A system analyst in a development team may facilitate a session to help the initial stakeholders describe the problem they want solved. It is important to gain agreement on a concise statement of the perceived problem. Key elements of a problem statement are shown in the following table:

The Problem of define the problem
Affects Stakeholders list the stakeholders affected by the problem
The Impact of the Problem is describe the impact of the problem
A Successful Solution would list some key benefits of a successful solution

The problem statement succinctly explains the purpose of the project. Problem analysis stimulates further investigation into all stakeholder requests and the initial business case including compelling benefits and roughly estimated costs. In parallel with defining problem statements, the team should also compile a glossary by keeping track of commonly used terms and agreeing on their definitions.

Introduction of the Use-Case Model

A use-case model consists of actors, use cases, and relations among them. Actors represent everything that must exchange information with the system, including what are typically called users. When an actor uses the system, the system performs a use case. A good use case is a sequence of transactions that yields a measurable result of value for an actor. The collection of use cases is the system’s complete functionality.

Jacobson I., Christerson M., Jonsson P., Overgaard G., Object-Oriented Software Engineering – A Use Case Driven Approach, Addison Wesley – ACM Press, 1992

Problem analysis also identifies the main system actors. Actors are users of the system or any other system that will exchange information with it. At this stage, problem analysis should briefly identify some obvious ways that the actors will interact with the system. Descriptions should be oriented towards business process rather than system behavior. For example, a budgeting program may allow one type of actor to "Create departmental budget," while another actor will be able to "Consolidate departmental budgets." The system analyst may later break them into additional use cases that align more meaningfully with specific system behavior. For example, "Create departmental budget" could result in system use cases such as "Import spreadsheet information" and "Create budget views."
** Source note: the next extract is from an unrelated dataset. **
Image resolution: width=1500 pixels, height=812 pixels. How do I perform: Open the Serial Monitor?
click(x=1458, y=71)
The problem analysis session described above is often performed more than once, maybe with different stakeholders, and intermingled with internal development team sessions. The system analyst who conducted the meeting with the stakeholders will lead a session with members of the development team to envision a technical solution to the problems, derive features from the initial stakeholder inputs, and draft the vision description, the first definition of the system to be built. To facilitate understanding of the proposed solution among the initial stakeholders, the system analyst may use modeling tools or manual drawing techniques to complement the vision description.
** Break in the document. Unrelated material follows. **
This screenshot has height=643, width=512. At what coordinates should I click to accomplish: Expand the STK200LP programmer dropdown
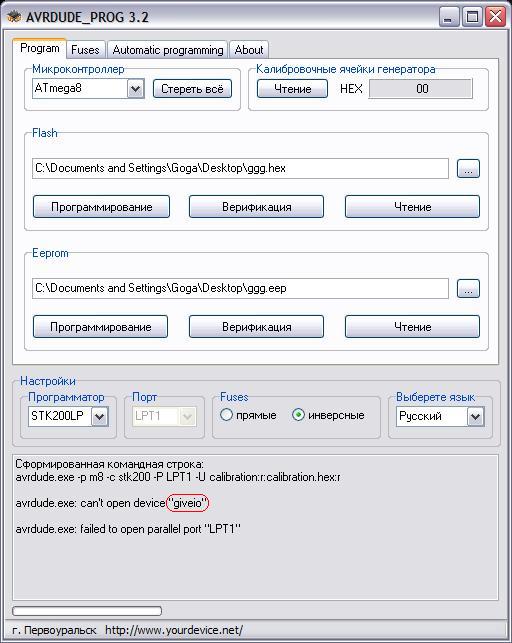click(100, 417)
The initiating stakeholders are consulted at multiple points to help refine the problem description and constrain the number and scope of possible solutions. Stakeholders and system analysts manage dependencies in this workflow by negotiating the priority of key features and gaining a general understanding of the resources and effort needed to develop them. While priority and effort/resource estimates inevitably change, managing dependencies early establishes an important pattern that continues throughout the development lifecycle. It is the essence of the scope management and an early predictor of project success.

After several drafts, the vision reaches a point at which the team must decide whether to invest in additional requirements elicitation. By the same time, the business case approval process has been initiated separately. Although not addressed further in this paper, the business case describes:

  • the context (product domain, market, and scope),
  • the technical approach,
  • the management approach (schedule, risk, objective measure of success),
  • and the financial forecast.

Workflow Detail: Understand Stakeholder Needs

If the initial problem analysis justifies additional investment, the Understanding Stakeholder Needs workflow begins in earnest. The key activity is eliciting stakeholder requests. The primary outputs are collections of prioritized stakeholder needs and features, which enable refinement of the vision document, as well as a better understanding of the requirements attributes. Also, during this workflow you may start discussing the system in terms of its use cases and actors. Another important output is an updated glossary of terms to facilitate common vocabulary among team members.

Figure 10.

Workflow Detail: Understand Stakeholder Needs

The system analyst and key stakeholders identify additional stakeholders, elicit their requests and determine key needs and features via interviews, workshops, storyboards, business process use cases, and other techniques. One or more system analysts facilitate these sessions. These requirement workshops are among the most useful elicitation techniques. The process includes users, help-desk personnel, business owners, testers, and others who have a stake in the outcome of the proposed project. Stakeholder requests are often ambiguous, overlapping, and even extraneous. In addition to formal elicitation results, stakeholder requests may be expressed in well-formatted documents, defect and enhancement requests from databases, or e-mail and groupware threads. System analysts record, categorize, and prioritize the identified key stakeholder needs.

Understand Stakeholder Needs: Where "Delighting Customers" Begins

Stakeholder requests are captured as much as possible in the language and format of the requesting stakeholder. Unlike subsequent requirement types that are usually authored by process-educated and technically proficient project team members, stakeholder requests are often expressed poorly. They are duplicated or overlap. They can be expressed on anything from slips of paper to enhancement-request databases.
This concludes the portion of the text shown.